Other weaknesses cited by Mendel are:
– being restricted to citizens,
– a conditional definition of information,
– not overriding inconsistent other laws,
– a couple of weak exceptions,
– no severability clause,
– appeals going to the pre-existing human rights commission, which does not have some of the tailored powers needed for information oversight bodies (eg binding decisions or imposing structural reforms on bodies which are systematically failing to meet their obligations), and
– a rather limited package of promotional measures.
Data Law Being Criticized
Tanzania continues to get criticism for a law, apparently not yet signed by the president, that would criminalize the publication of any statistics not endorsed by the National Bureau of Statistics, with minimum penalties of one year in prison or a $6,000 fine.
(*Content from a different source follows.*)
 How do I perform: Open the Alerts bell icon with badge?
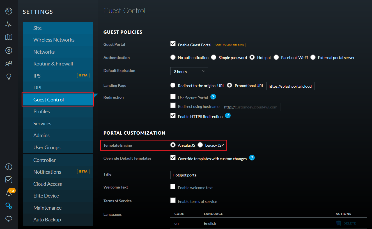point(9,193)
A Washington Post column by Justin Sandefur suggested some statistics the government may be hoping to hide, such as World Bank data showing that teachers “are absent from school about 23 percent of the time, but in random visits to classrooms, they’re absent from their actual classroom more than 50 percent of the time on the days they’re counted as present.”
The data bill did not come up in public when president of Tanzania, Jakaya Kikwete, was in Seattle April 2 to visit the Bill & Melinda Gates Foundation and to give a talk hosted by the World Affairs Council that was focused mostly on boosting foreign investment in his country, according to a report by Humanosphere.
The East African called the bill “Draconian.”